* _DATA FOR ANALYSIS_:
= = = = =
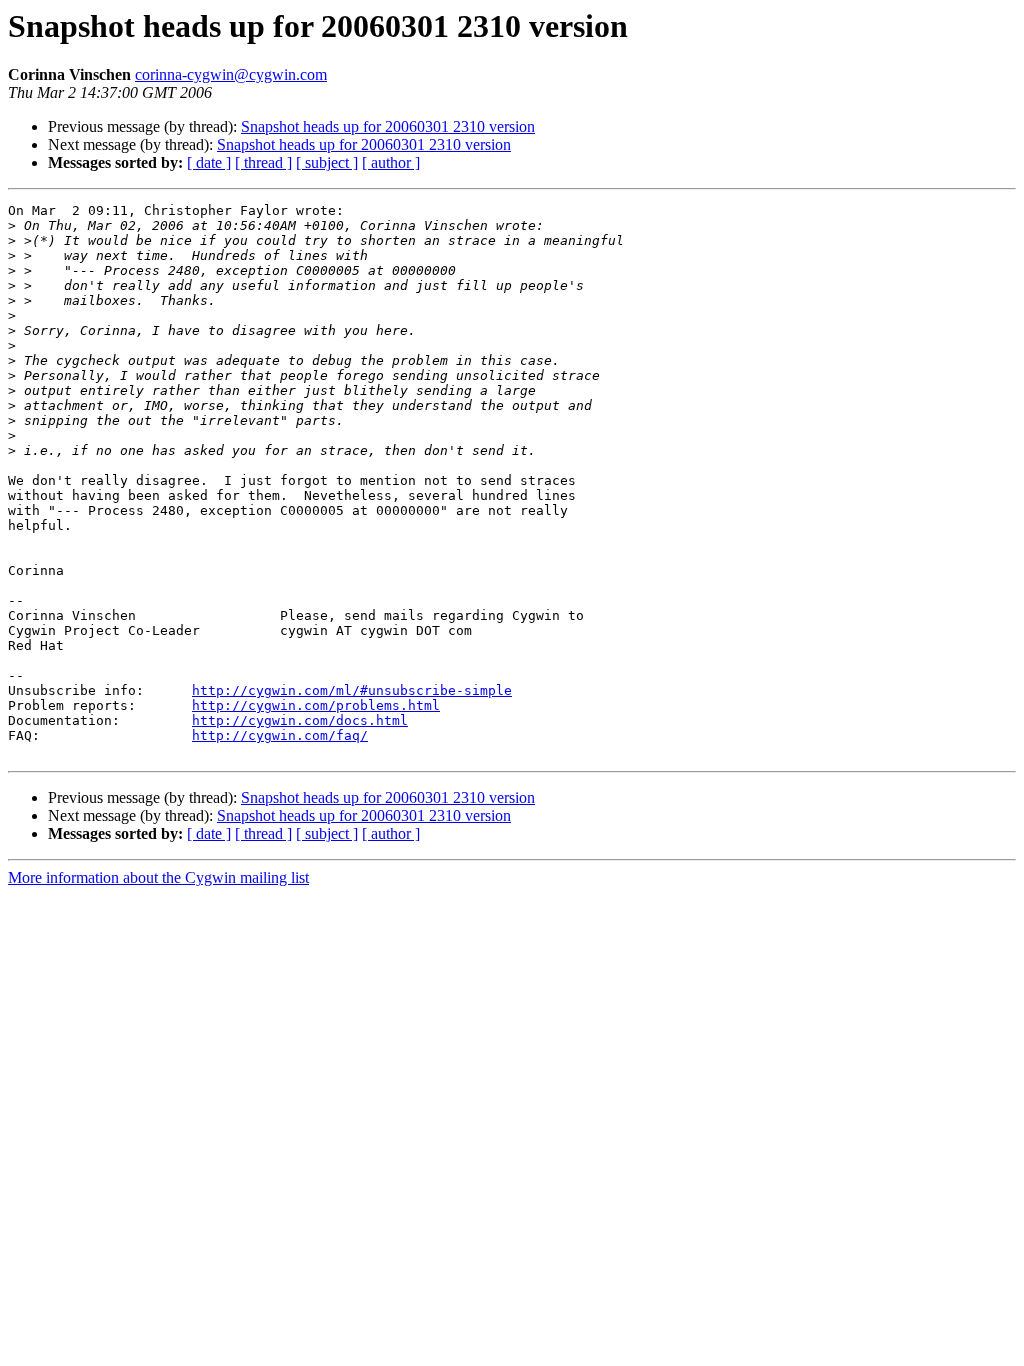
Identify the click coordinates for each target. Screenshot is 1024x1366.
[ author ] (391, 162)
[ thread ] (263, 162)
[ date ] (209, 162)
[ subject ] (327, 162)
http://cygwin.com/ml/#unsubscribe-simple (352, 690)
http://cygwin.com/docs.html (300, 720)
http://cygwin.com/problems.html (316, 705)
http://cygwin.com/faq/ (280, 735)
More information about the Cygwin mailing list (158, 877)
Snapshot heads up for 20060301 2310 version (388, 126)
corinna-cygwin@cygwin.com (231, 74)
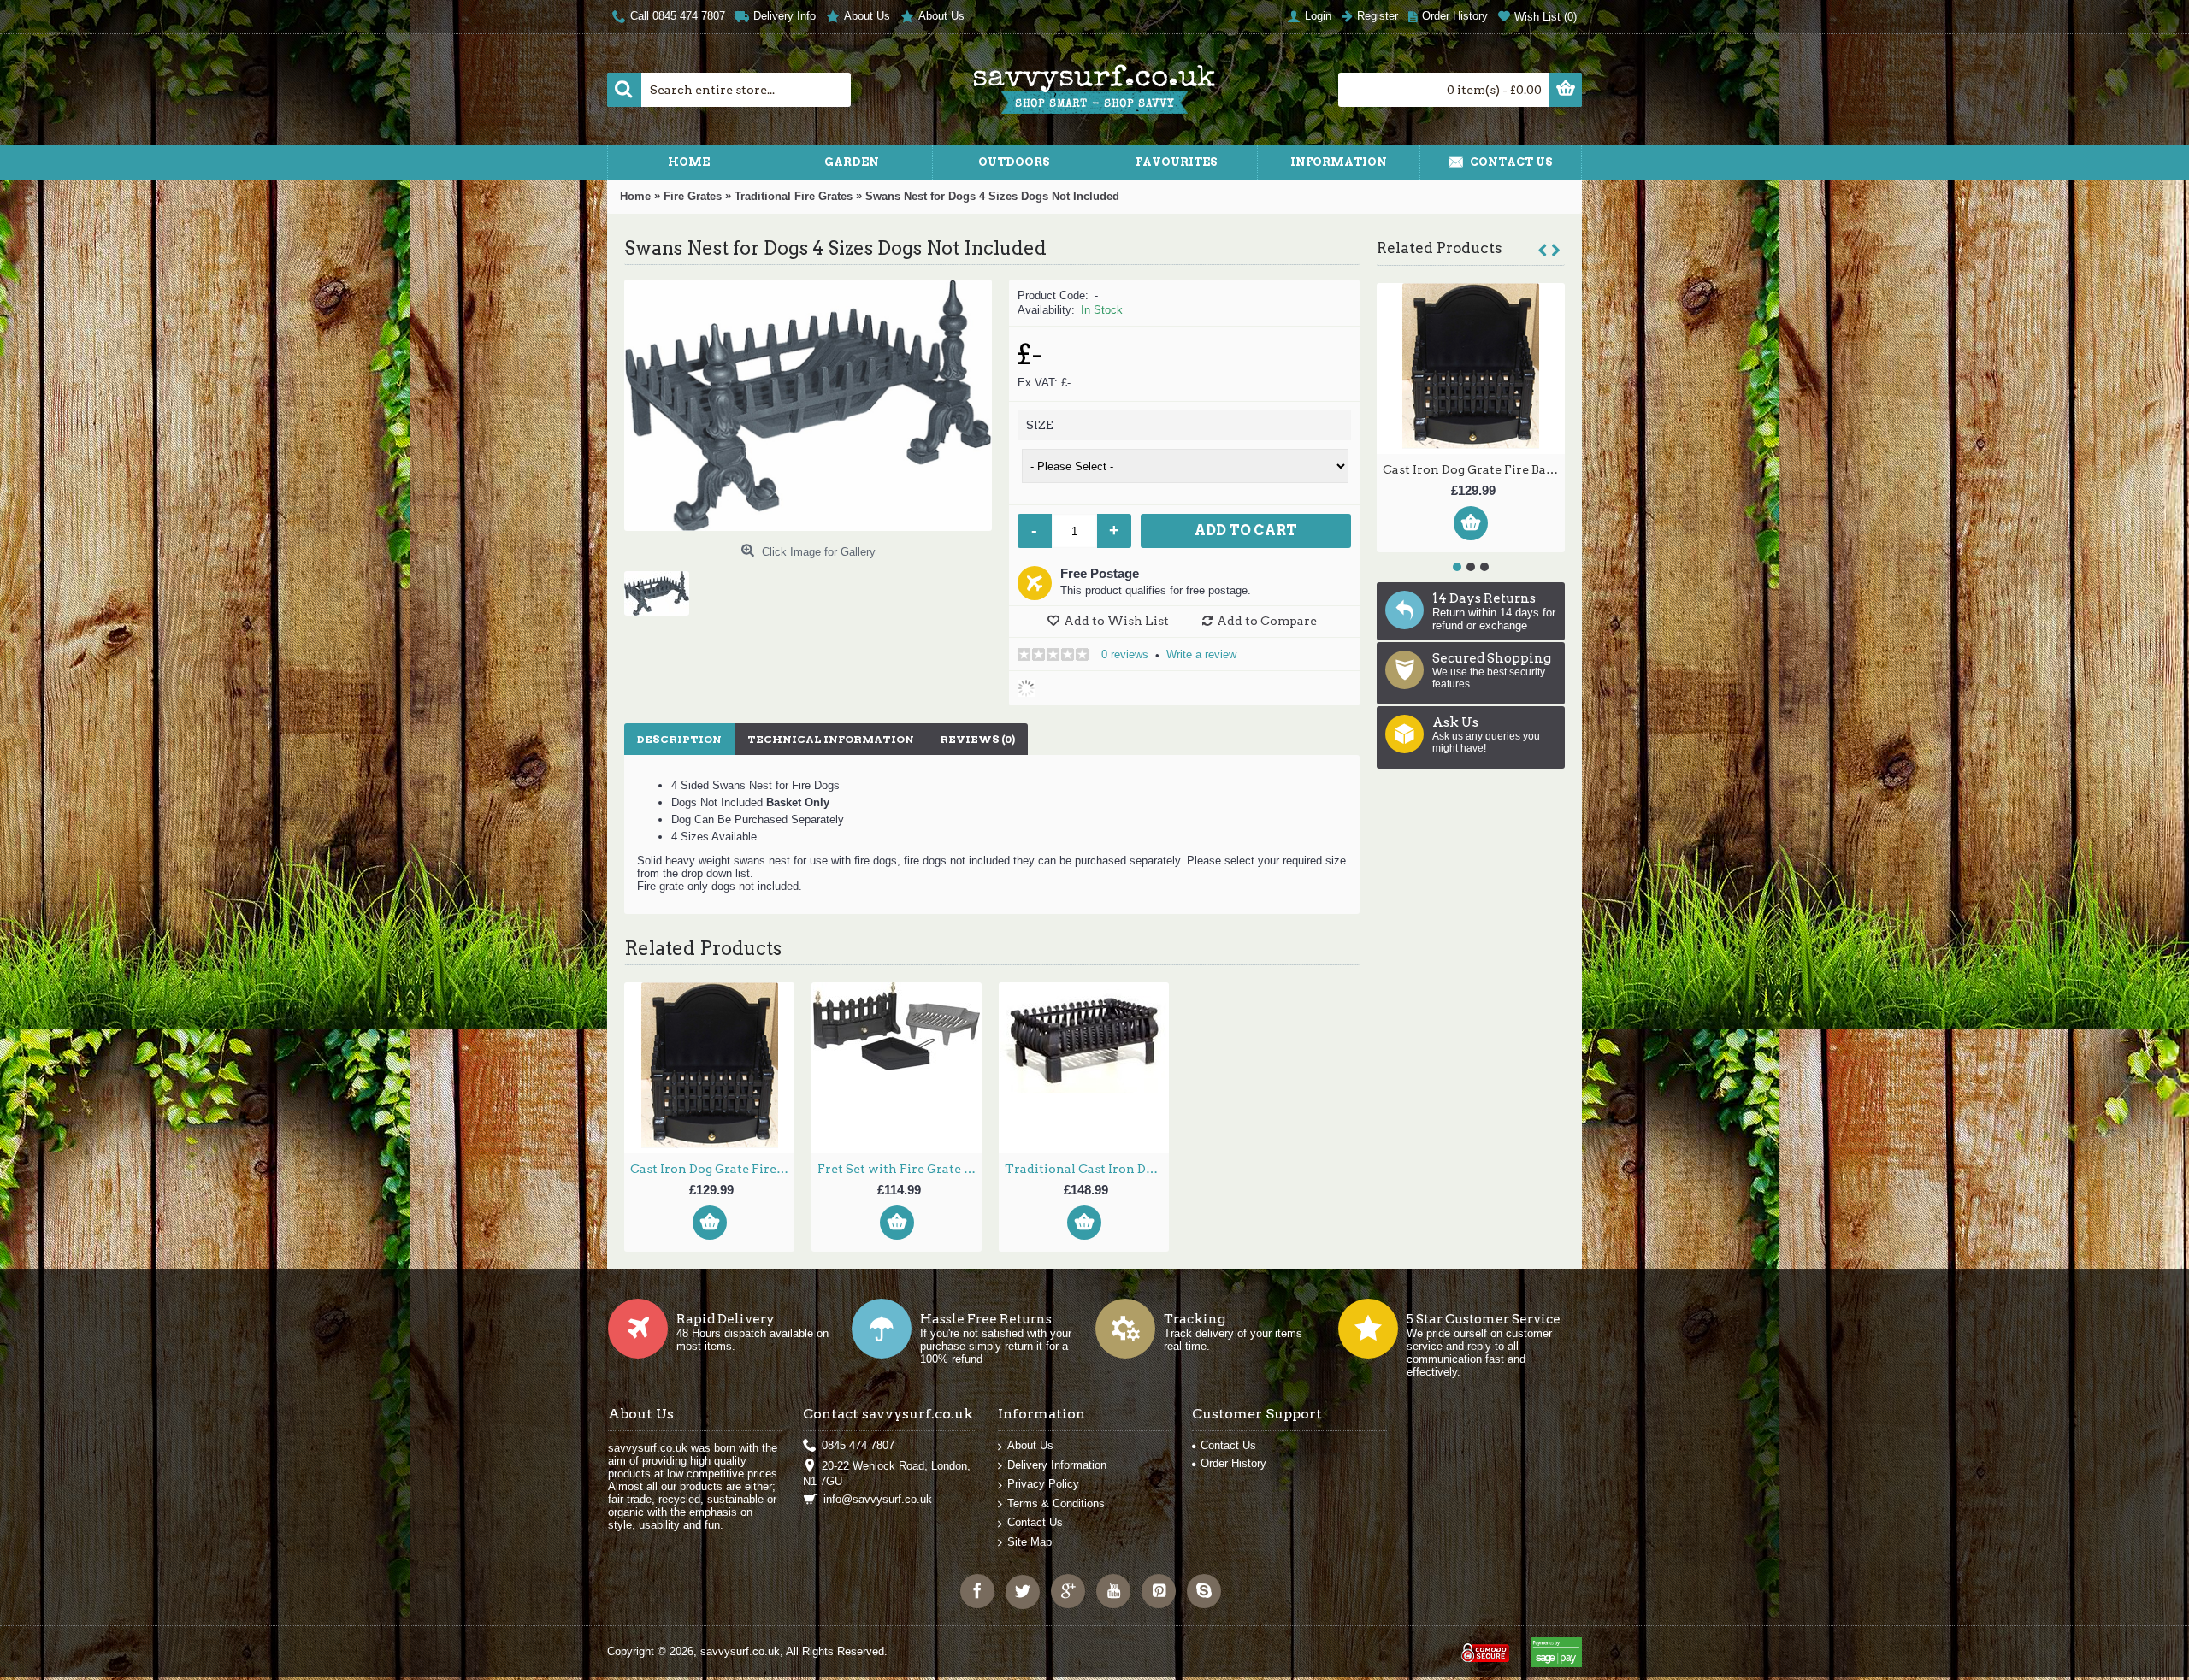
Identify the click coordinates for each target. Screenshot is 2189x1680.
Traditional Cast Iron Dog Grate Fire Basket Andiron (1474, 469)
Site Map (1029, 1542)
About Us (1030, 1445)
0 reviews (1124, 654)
= = = = =
* _ASSIGNMENT_:
Go line by line through the data, copying each one that contains the word "Identify".

* _PROBLEM SOLUTION_:
Identify the click coordinates for each target. Screenshot is 1024x1366.
Identify the click coordinates for each target. Screenshot is 2189x1680.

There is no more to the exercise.